FirstNet to begin agency-level engagement program with public safety
LAS VEGAS—FirstNet is launching a new engagement program that calls for the organization’s officials to meet with public-safety agencies throughout the United States to help them “optimize FirstNet inside their agencies,” according to Dave Buchanan, director of the First Responder Network Authority’s advocacy team.
Conducting outreach is not new to the FirstNet authority, but this engagement program will be different from the state-leadership-focused efforts that the organization executed prior to the governors of all 50 states and 6 territories making “opt-in” decisions last year.

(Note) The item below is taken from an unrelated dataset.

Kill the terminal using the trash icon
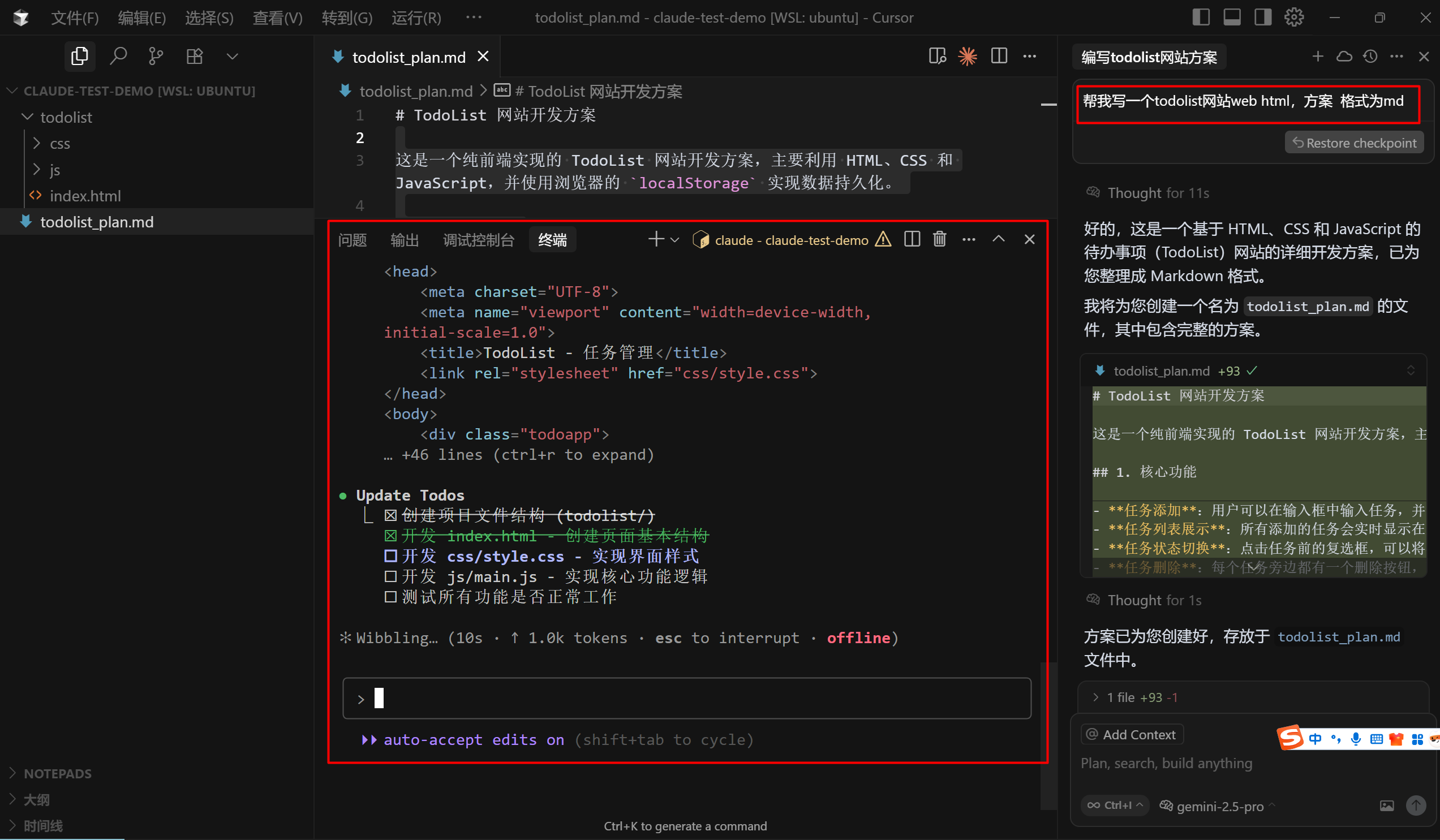This screenshot has width=1440, height=840. (939, 239)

“We’re going through what we’re calling this big pivot—we’re pivoting from 56 to 60,000,” Buchanan said during a session yesterday at APCO 2018. “Our focus area is changing from the work we did from 2013 to 2017—where we worked with SPOCs, state bodies and states on consultation, building an RFP, making an award, and working on the state-plan process—now toward moving to an engagement program with the 60,000 public-safety agencies that we’re responsible to work with out in the field.”
When meeting with public-safety agencies, FirstNet subject-matter experts will conduct workshops that are designed to help educate agency officials about the network platform, as well as gather input from the agencies about their communications needs, Buchanan said.
“What I’ve challenged the team to do is really look for a way to bring about a program that’s repeatable, efficient and brings about quantitative and qualitative elements back to FirstNet as we do these individual engagements—have a series of these events and do a deep dive, helping agencies figure out how to optimize FirstNet inside of their agencies,” he said.
Buchanan said that workshop topics will explore the agency’s operations and technology, helping agency officials develop use cases for leveraging FirstNet system functionality, as well as a more detailed technical understanding needed for implementing these capabilities.
Another type of workshop will examine potential future product and services, with help from FirstNet’s laboratories in Boulder, Colo., Buchanan said.
“We would bring our product roadmap with AT&T to public safety and allow them to test, try out and give us feedback on the different products on the product roadmap,” Buchanan said. “We think this will be something that will be critically valuable as we go forward. We know that this will be something that first responders will be excited to participate in.
“It gives us a chance to bring that products that are on the AT&T product roadmap to public safety, so we can get their feedback and get their input during that roadmap process, so we can ensure that we’re bringing the very best, appropriate and useful products to market—before they come to market, not after.”
FirstNet also plans to conduct “after-action review engagements” with agency officials after the agency has utilized the FirstNet system, Buchanan said.
“This gives us an opportunity to sit down with public-safety agencies, emergency managers and others who are involved in critical incidents … to understand their use of FirstNet during that response,” Buchanan said, noting that the information from these efforts will be used by FirstNet and AT&T to “improve the way that FirstNet performs in those times of need.”
FirstNet plans to begin this new outreach effort with engagements scheduled in Richmond, Va., Guam and Minnesota, Buchanan said.